By Akhtar M. Nikzad-KABUL: Political analysts and economists in a monthly gathering of the Rana Think Tank termed the joint regional energy projects including CASA-1000, TUTAP, KUNAR, TAPI and ATGP important for expansion of political and economical ties among the regional countries, especially AfPak relations.
Secretary-General of New Beginning Network (NBN) Alias Wardak said that Afghanistan has the potential to produce 23,000MW electricity from water, 222,000MW from solar and 68,000MW from wind sources. He said that currently the government uses only 1.4 percent of its hydropower potential and had not benefited from solar and wind sources.
He added that country produces less than 300 MW from domestic source (mainly hydropower and if we consider the thermal plants, then from Diesel). The mining sector and industry would require much more, but this cannot be estimated for the time being, as we don’t have the required ECONOMIC STRATEGY which defines the direction of our economy in the next decades. However, the Power Sector Master Plan estimated the peak demand for the year 2032 to 3,500 MW. But in order to provide more reliable figures on the demand, a proper evaluation of the requirements, based on the ECONOMIC Strategy (Will AFG focus on provision of services, heavy industry or agriculture?) is required.
“Currently, Afghanistan provides 22 percent of the required energy from its resources and imports around 78 percent energy from neighboring counties. It shows that Afghanistan’s energy sector is not sustainable and dependent on Central Asia,” he said.
Alias furthered that Pakistan needs 22,000MW electricity, but producing only 17,000MW, thus, needing 5,000MW further. “Due to shortfall of electricity in Pakistan, people, industries and agriculture sector are immensely suffering. Pakistan provides 34 percent of its energy through diesel generators and spends 50 percent of its revenue on purchasing petroleum products,” he maintained.
According to him, annually electricity demand growth rate in Pakistan is 10 percent and electricity supply growth rate is 7 percent.
Based on statistics issued by the Pakistani government, the country would need more than 45,000MW electricity by 2030. Pakistan urgently needs regional cooperation to get energy from Central Asia through Afghanistan, he pointed out.
Hinting to the Central Asia South Asia (CASA-1000) power project, Wardak said that supply of 1,000MW power from Kyrgyzstan and Tajikistan to Pakistan via Afghanistan as well as 300MW electricity to Afghanistan would improve political and economical ties between Islamabad and Kabul.

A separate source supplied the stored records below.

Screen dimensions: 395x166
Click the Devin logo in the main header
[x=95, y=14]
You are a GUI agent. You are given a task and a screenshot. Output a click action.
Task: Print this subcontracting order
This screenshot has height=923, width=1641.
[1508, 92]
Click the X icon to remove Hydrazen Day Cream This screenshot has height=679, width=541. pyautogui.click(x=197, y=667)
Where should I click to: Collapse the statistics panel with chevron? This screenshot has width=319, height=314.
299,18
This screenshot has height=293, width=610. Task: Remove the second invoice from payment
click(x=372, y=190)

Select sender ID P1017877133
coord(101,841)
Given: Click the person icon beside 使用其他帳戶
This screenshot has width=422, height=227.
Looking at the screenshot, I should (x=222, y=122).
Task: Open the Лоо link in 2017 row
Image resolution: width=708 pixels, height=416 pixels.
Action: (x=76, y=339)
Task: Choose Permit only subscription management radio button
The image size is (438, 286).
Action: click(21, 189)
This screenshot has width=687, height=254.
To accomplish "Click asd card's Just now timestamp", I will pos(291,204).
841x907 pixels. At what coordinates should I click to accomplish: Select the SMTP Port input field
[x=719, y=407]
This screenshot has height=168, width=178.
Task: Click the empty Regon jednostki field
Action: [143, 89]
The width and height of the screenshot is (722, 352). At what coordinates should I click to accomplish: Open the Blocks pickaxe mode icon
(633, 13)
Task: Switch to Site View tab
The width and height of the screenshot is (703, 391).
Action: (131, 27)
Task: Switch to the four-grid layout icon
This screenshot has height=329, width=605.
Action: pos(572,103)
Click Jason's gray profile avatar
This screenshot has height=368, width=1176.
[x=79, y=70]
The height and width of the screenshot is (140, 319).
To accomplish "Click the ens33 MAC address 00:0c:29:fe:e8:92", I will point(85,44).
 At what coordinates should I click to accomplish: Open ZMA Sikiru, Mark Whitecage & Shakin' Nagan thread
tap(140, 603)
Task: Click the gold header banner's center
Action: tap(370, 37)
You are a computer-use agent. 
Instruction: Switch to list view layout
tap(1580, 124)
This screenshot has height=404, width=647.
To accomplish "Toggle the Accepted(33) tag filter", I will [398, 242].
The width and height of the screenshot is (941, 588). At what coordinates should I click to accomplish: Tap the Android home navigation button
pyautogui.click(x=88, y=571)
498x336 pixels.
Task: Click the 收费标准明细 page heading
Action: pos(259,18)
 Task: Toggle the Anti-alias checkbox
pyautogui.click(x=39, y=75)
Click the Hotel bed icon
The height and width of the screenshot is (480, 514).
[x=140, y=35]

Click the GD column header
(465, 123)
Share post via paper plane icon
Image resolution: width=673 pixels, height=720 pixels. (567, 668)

He said that CASA-1000 would complete within five months (summertime) at a total cost of $1.17 billion. The World Bank (WB), Islamic Development Bank (IDB), European Investment Bank (EIB) and USAID will support the project. The project will be completed by 2020 and Afghanistan will get annually $46 million in transit fee.
Turkmenistan-Uzbekistan-Tajikistan-Afghanistan-Pakistan (TUTAP) was another regional project discussed in the session. The purpose of TUTAP is transfer of thermal and hydro power from Turkmenistan-Uzbekistan-Tajikistan to Afghanistan and Pakistan.
Participants of the meeting said that this project would cost $1 billion and the Asian Development Bank (ADB) is working to develop the infrastructure necessary to promote trade in electricity between these countries committed to support the project. It is expected that the project to complete by 2020.
Kunar hydropower project
Providing details on the hydropower project, Alias Wardak said that feasibility study of the project was completed in 2008, adding that this project will have the capacity to produce 789MW electricity and it is expected to complete by 2025, estimated to cost $2 billion.
“The project will meet the domestic energy demand and it will also supply some electricity to Pakistan. The World Bank showed willingness to support the process technically. The project will increase revenues, energy security and will build trust between the two countries,” he mentioned.
He said that CASA-1000, TUTAP and Kunar power projects would provide around 2,000MW electricity to Pakistan in the coming years.
Participants of the session believe that these projects would increase Pakistan economic growth through energy imports and provide efficient and reliable energy supply and reduce Pakistan’s dependency on petroleum products (currently 50 % of export earnings).
They said that these power projects would lead to security and political stability between the two nations.
Ahmadullah Naveed of the Regional Studies Center of Afghanistan said that Afghanistan enjoys significantly important geo-strategic position in the region—connecting South Asia with Central Asia—and the government should take advantage of this position.
“Pakistan is facing serious energy crisis and need adequate energy supply from Central Asia. The regional projects including TAPI can improve relations between the two counties,” he mentioned.